Introduction
Our Smart Computing Centre has powerful computing power and excellent stability, is highly scalable, supports multi-machine and multi-card, and manages heterogeneity, making it the leading Smart Computing Centre in the industry. The core computing power includes two major parts, the general HPC AI platform and the domestic AI platform, which encompasses:
The second phase of the general HPC AI high-performance computing platform, which will be officially commissioned in September 2023, has a theoretical computing power of 6.454 PFlops@FP64, with Intel CPUs of 14656 cores, AMD CPUs of 2560 cores, NVIDIA A800 GPU cards of 520 and NVIDIA A40 GPU cards of 120, and 2.3 million RAM and 2.5 million RAM. 120 NVIDIA A800 GPU cards and NVIDIA A40 GPU cards, 2.3PB of supporting memory, and 309TB of SSD and 3.9PB of HDD for data storage.
ARM AI platform in September 2023 to start the official trial operation use, AI total FP16 precision arithmetic is 19.04Pflops (trillion times per second), training cluster arithmetic Atlas 300T Pro 64 cards, inference cluster arithmetic Atlas 300V Pro 16 cards.
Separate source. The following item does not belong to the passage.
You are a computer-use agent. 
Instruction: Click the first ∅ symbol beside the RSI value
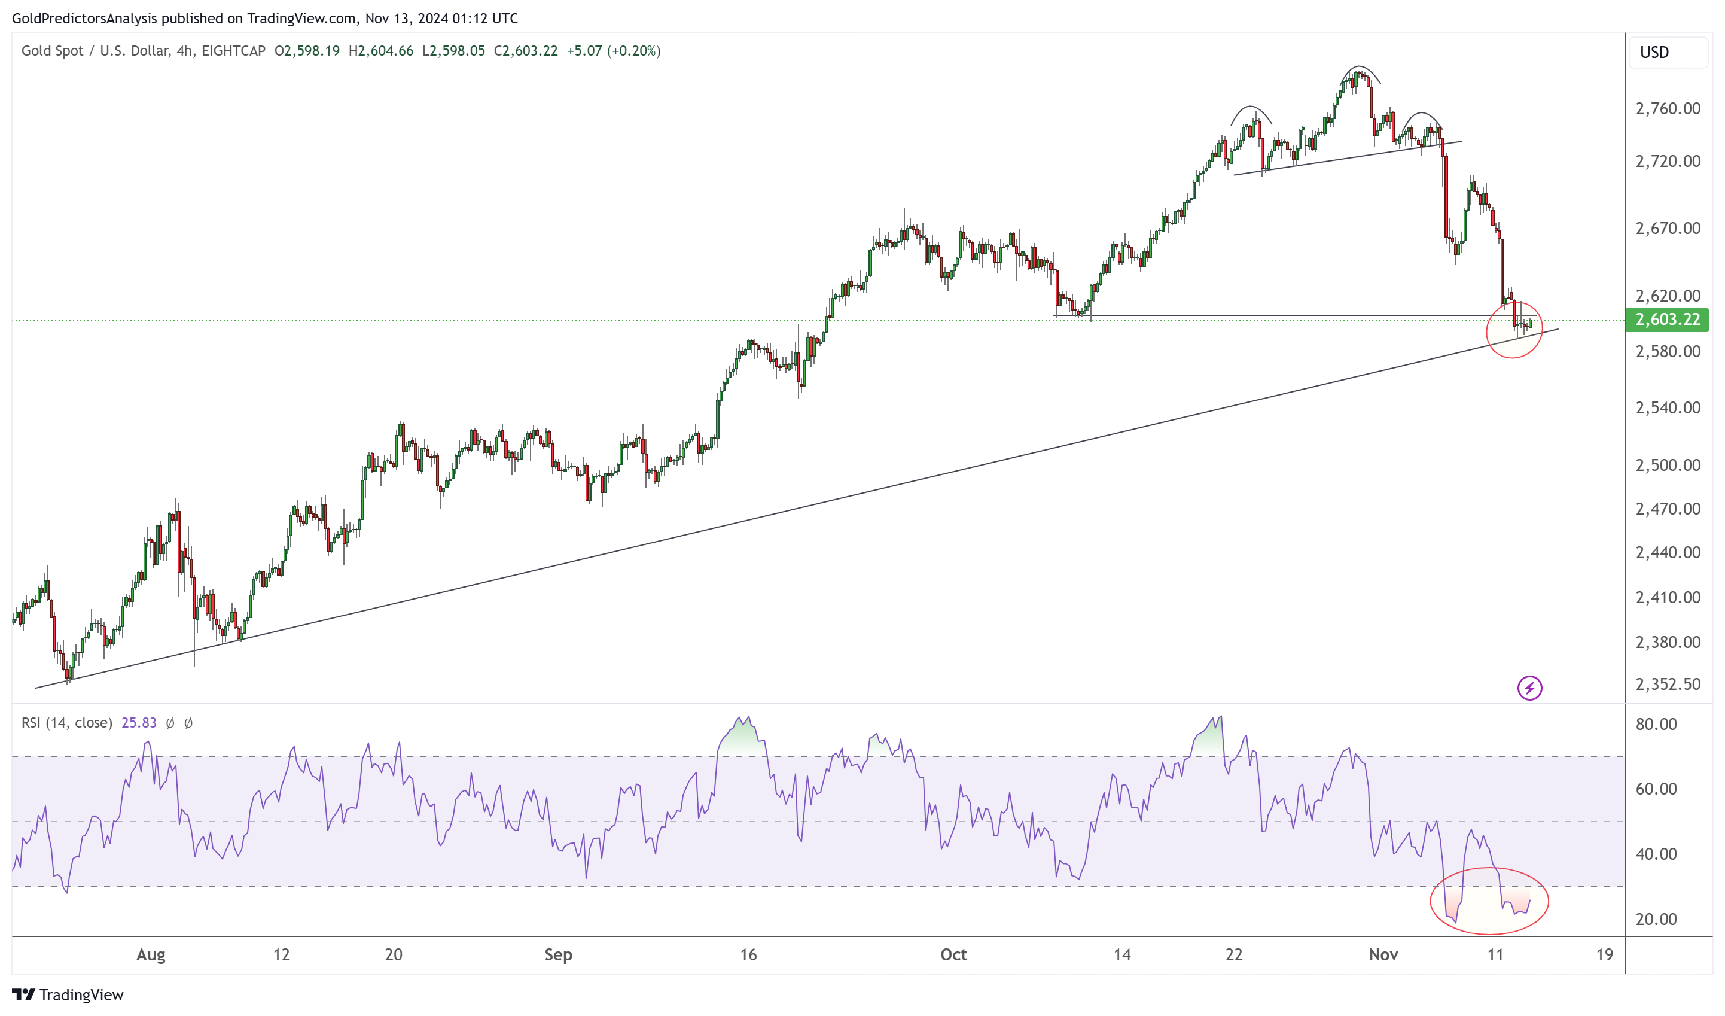point(170,723)
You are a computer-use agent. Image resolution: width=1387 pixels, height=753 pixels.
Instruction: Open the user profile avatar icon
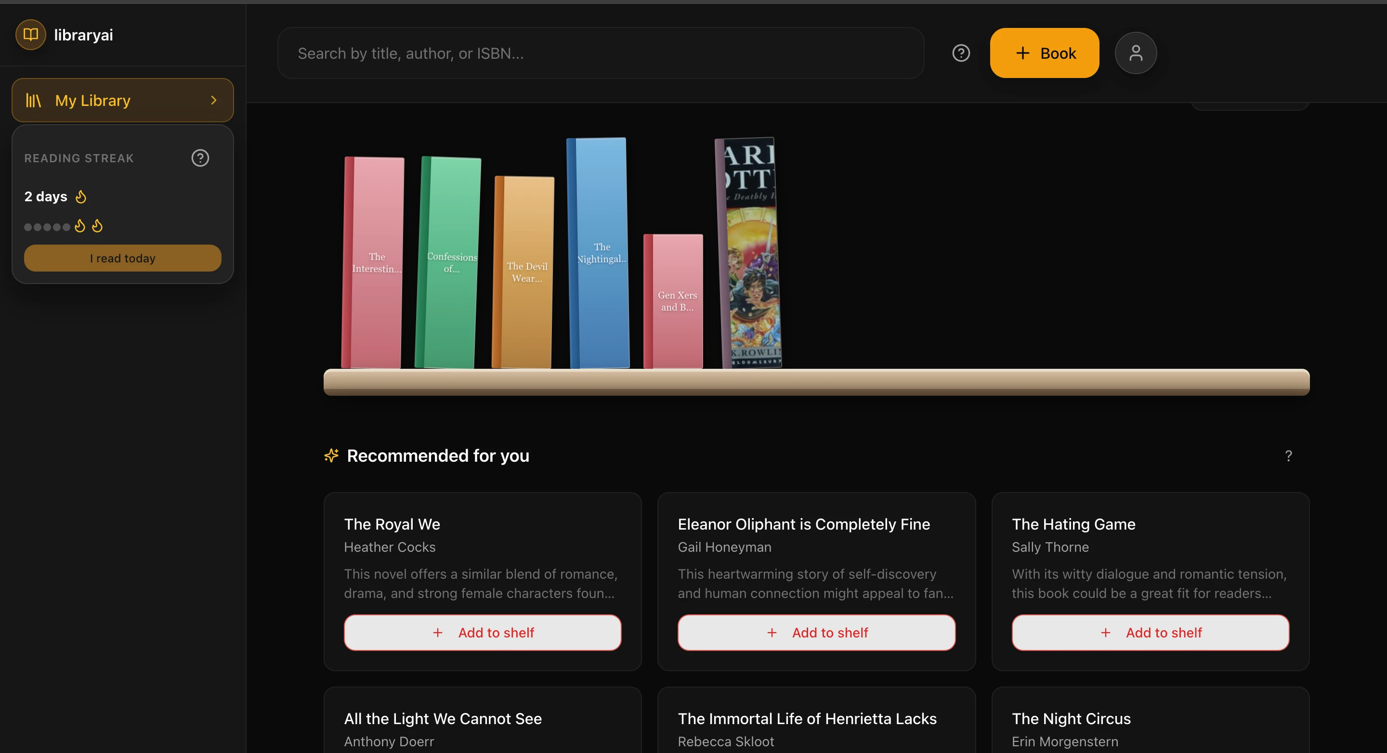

Cluster high-performance network with RoCE 100Gb/s, high-speed Ethernet network with 25Gb/s, parallel file system storage capacity of 514TB.
The EDA HPC platform will be officially commissioned in July 2023. The theoretical arithmetic power of the HPC platform reaches FP64 precision arithmetic power of 0.267 Pflops (10 billion times per second), and the arithmetic power consists of Intel CPU 1504 cores, NVIDIA A30 GPU card 32 cards, and supporting memory of 34.8 PB. The cluster high-performance network adopts IB 200Gb/s, high-speed Ethernet network adopts 25Gb/s, and the parallel file system storage capacity is 514TB. The high-speed Ethernet network uses 25Gb/s, and the parallel file system storage capacity is 1.2PB.
The first phase of the HPC AI high-performance computing platform will be put into operation in April 2022. The total FP64 power of the first phase of the HPC is 0.246Pflops (10 billion times per second), the CPU adopts a dual-channel Intel Xeon Gold 6348 28 cores with a basic main frequency of 2.6GHz for a total of 36 computing nodes, and the GPU adopts an NVIDIA A30 for a total of 32 GPU cards. GPUs are NVIDIA A30 with 32 GPU cards. The cluster high-performance network adopts Mellanox HDR 100G InfiniBand, the high-speed Ethernet network adopts 10Gb/s, and the parallel file system BeeGFS storage capacity is 701GB.